If I host a graduation party for my teen, what am I liable for?

As parents, and speaking from experience, one of our proudest moments is seeing our children reach their goals and celebrate those achievements with family and friends.

As we approach the end of another school year, many parents are getting ready to celebrate their child’s high school graduation and are likely to be faced with the “social host dilemma” of whether to serve alcoholic beverages at the graduation party and whether to allow the young men and women who attend the party to consume alcohol. This decision carries critical safety and legal implications of allowing and enabling underage drinking at your celebration.

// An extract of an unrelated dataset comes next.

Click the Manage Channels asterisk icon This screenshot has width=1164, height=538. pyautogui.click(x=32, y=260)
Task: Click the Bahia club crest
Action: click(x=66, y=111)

Social host liability laws” hold adults — the parents or owners of the property — responsible for any harm or damage caused by intoxicated minors on their premises. The purpose of these laws is to heighten social responsibilities towards alcohol related accidents, injuries, and death.

New York State courts enforce both civil and criminal penalties on adults who provide alcohol to minors at their home. Adults who violate the General Obligations Law, the Alcoholic Beverage Control Law, or the Penal Law can be subject to significant monetary fines and time in jail.

What are the penalties set forth by General Obligations Law, Alcoholic Beverage Control Law and the Penal Law regarding our child’s graduation celebration? 

 The General Obligations Law essentially says that if an adult is aware that a minor is consuming alcohol at the home or if the adult provided the alcohol, then the adult can be held accountable for any damages that occur as a result of that minor being intoxicated. This extends to everything the minor does when they leave the home, and this applies to both parents.

On top of the civil penalties, if an adult buys alcohol for a minor, the adult can also be held criminally liable under the Alcoholic Beverage Control Laws of New York [NYABC §65(1)]. This type of criminal liability can mean significant fines or time spent in jail.

Additionally, under the New York Penal Law – Article 260.20(2) prosecutors at the state level have pursued charges such as Endangering the Welfare of a Child against those who have provided alcohol to minors. Such an offense in New York is punishable by up to 1 year in jail as well as up to a $1,000.00 fine.

Your child’s graduation from high school is indeed a milestone event in their life. It is not every day that a parent gets the opportunity to be the “cool parent” instead of the “boring parent,” but in this circumstance, there is so much risk and danger involved that it is simply not worth it.